--- 本文抜粋 ---
....
<6月10日(日)>

「今日の出来事」

●今日は朝からしっかりお仕事。まずは、「Smooth Jazz Song File」を久々に書き溜め、そして、「Premium DJ Zone」の最終選曲と進行表作り。結局、マイルス・デイヴィスやソニー・クリスまで話しをする時間は持てなさそうなので却下。と言うか、なんだか今回はプログレの番組みたい....30分以上かかりそうです、正味4曲でも....(笑)。それにしてもCDが出て来ないですね〜、探して探して、それでも出て来ないジェフ・ベックの『Wired』。BGM扱いではあるのですが....他にもCD探すだけで30分以上、が、ありました。これさえ無ければ、もっと仕事は捗るのですが....。そして夕食後は次回の「Adult Oriented Radio」 の選曲も半分ほど。リクエストを多数戴いたので、そこから絞り込んで....こちらは比較的スムースにCD見つかりました。体力温存の微笑ましい1日、という感じでしょうかね。さ、明日から、またまた飲み会、ライヴ、生放送、選曲&原稿書き、そして、週末の大阪出張、と今週もアクティヴな1週間になりそうです。頑張りまっせ〜!

「Smooth Jazz Song File」
(161)Kyle Eastwood <Now>
 from『Now』(2006:Rendezvous)


●イケメン繋がり、というわけではないが今日はこの人。世界的な映画俳優&監督を父に持つベーシスト、カイル・イーストウッド。98年の初ソロ作『From There To Here』ではジョニ・ミッチェル、ジュリア・フォーダム他のゲスト陣をフィーチャーしつつも基本はストレート・アヘッドなジャズを展開。続く2004年の『Paris Blue』では、NYからパリに移住したこともあってか、ヒップなクール感が増し、ベースも大半がエレクトリックへと替わっていった。そして2006年発表の3作目『Now』。プロデュースは前作と同じくマイケル・スティーヴンスが担当しているが、ほぼ全編にスムース・ジャズ的なエッセンスが加味され、実に聴き易いアルバムになっている。ジェイミー・カラムの兄、ベン・カラムが歌う3曲もまさにラジオ向きで捨て難いし、ポリスの<Every Little Thing She Does Is Magic>のカヴァーもポップ&ヒップで実に格好良い。スムース・ジャズのチャートを上がったのはアルバム1曲目のこのインスト。グルーヴィー&ファンキー、それでいてスタイリッシュ、なカイルならではの作品だ。
....
--- データ抜粋 ---
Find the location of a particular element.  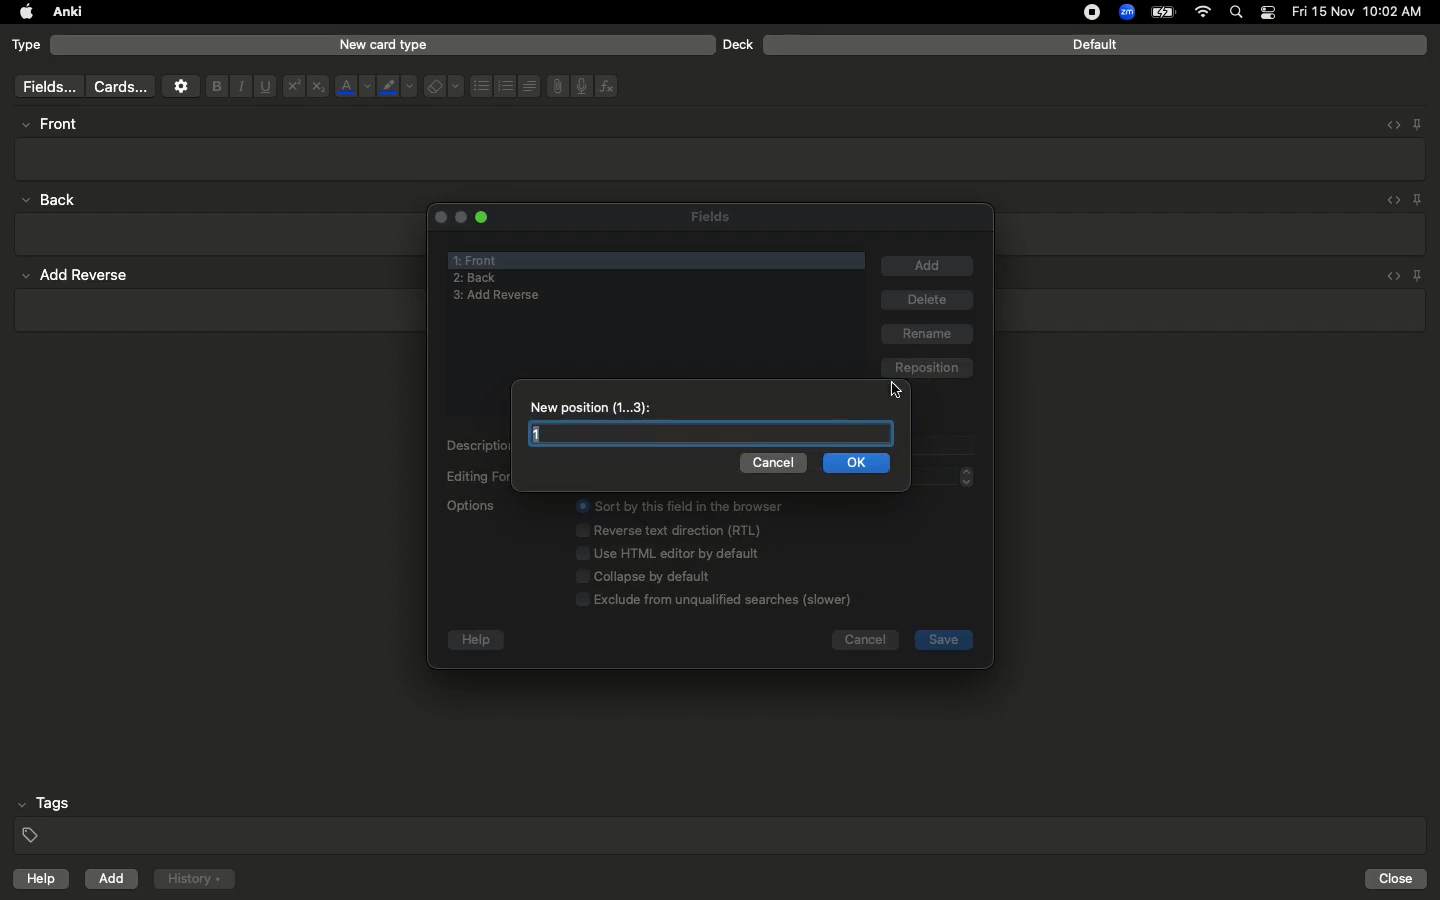

Textbox is located at coordinates (722, 158).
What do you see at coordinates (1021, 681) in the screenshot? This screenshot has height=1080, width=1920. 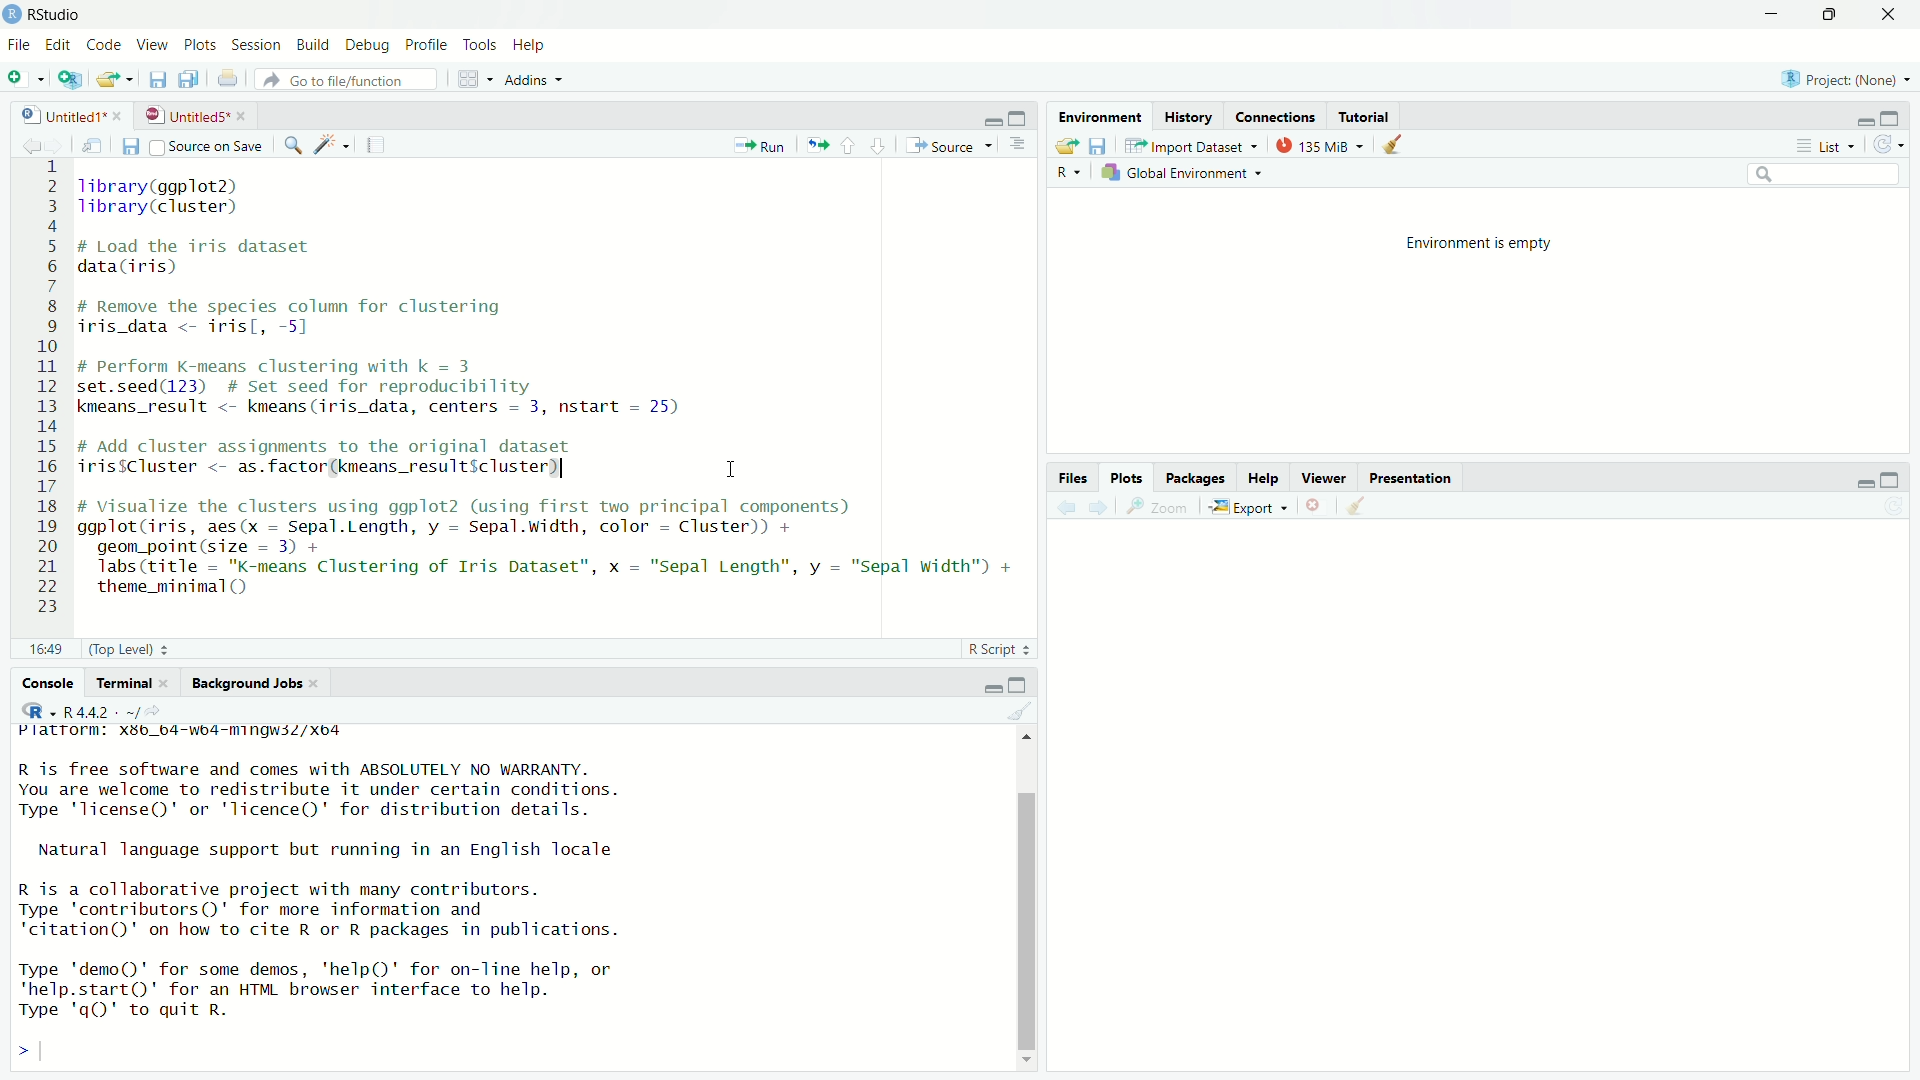 I see `maximize` at bounding box center [1021, 681].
....
--- 練習問題 ---
1/ 6月10日の日記には、カイル・イーストウッドのアルバムとしてどのタイトルが出てきますか？すべて挙げてください。
2/ 6月10日の日記を、最後の文に続けて書いてもらえますか？

--- 解答一覧 ---
1/ 『From There To Here』、『Paris Blue』、『Now』

2/
<6月9日(土)>

「今日の出来事」

●ほとんど連休状態。今日も、ポイント、ポイントでちょいと仕事関連をした程度。明日から1週間頑張ります、大阪出張に向けて!

「Smooth Jazz Song File」
(160)Till Bronner <High Falls>
 from『That Summer』(2004:Verve)


●イケメンの若手トランぺッターとして日本でも多くのファンを持つティル・ブレナー。1971年、ドイツのフィールゼンという街で生まれた彼は、クラシックの基礎をしっかりと学び、ベルリン・ドイツ交響楽団に籍を置いていたという実力派だ。最大の魅力はパット・メセニーをも唸らせた美しいトーンで、歌心溢れるプレイは聴き手に限りない温かみをもたらす。仮にヒップなクラブ系のサウンドを奏でたとしても、だ。そんなティルのヴォーカリストとしての一面を堪能出来るアルバムが2004年にリリースした『That Summer』。曲調や声質はマイケル・フランクスを思い出さずにはいられないし、実際、マイケルを崇拝するティルはそこで<Antonio's Song>のリメイクまで演じている。この<High Falls>はティルのオリジナルだが、メロディはマイケルの<Nightmoves>に通じるものがあり、ついつい頬が緩んでしまう。ギターはチャック・ローブ、ドラムスはウォルフガング・ハフナーといったかねてかた親交のある面々がバックを担当。品好くスムース、をさらに滑らかに聴かせてくれる。

<6月8日(金)>

「今日の出来事」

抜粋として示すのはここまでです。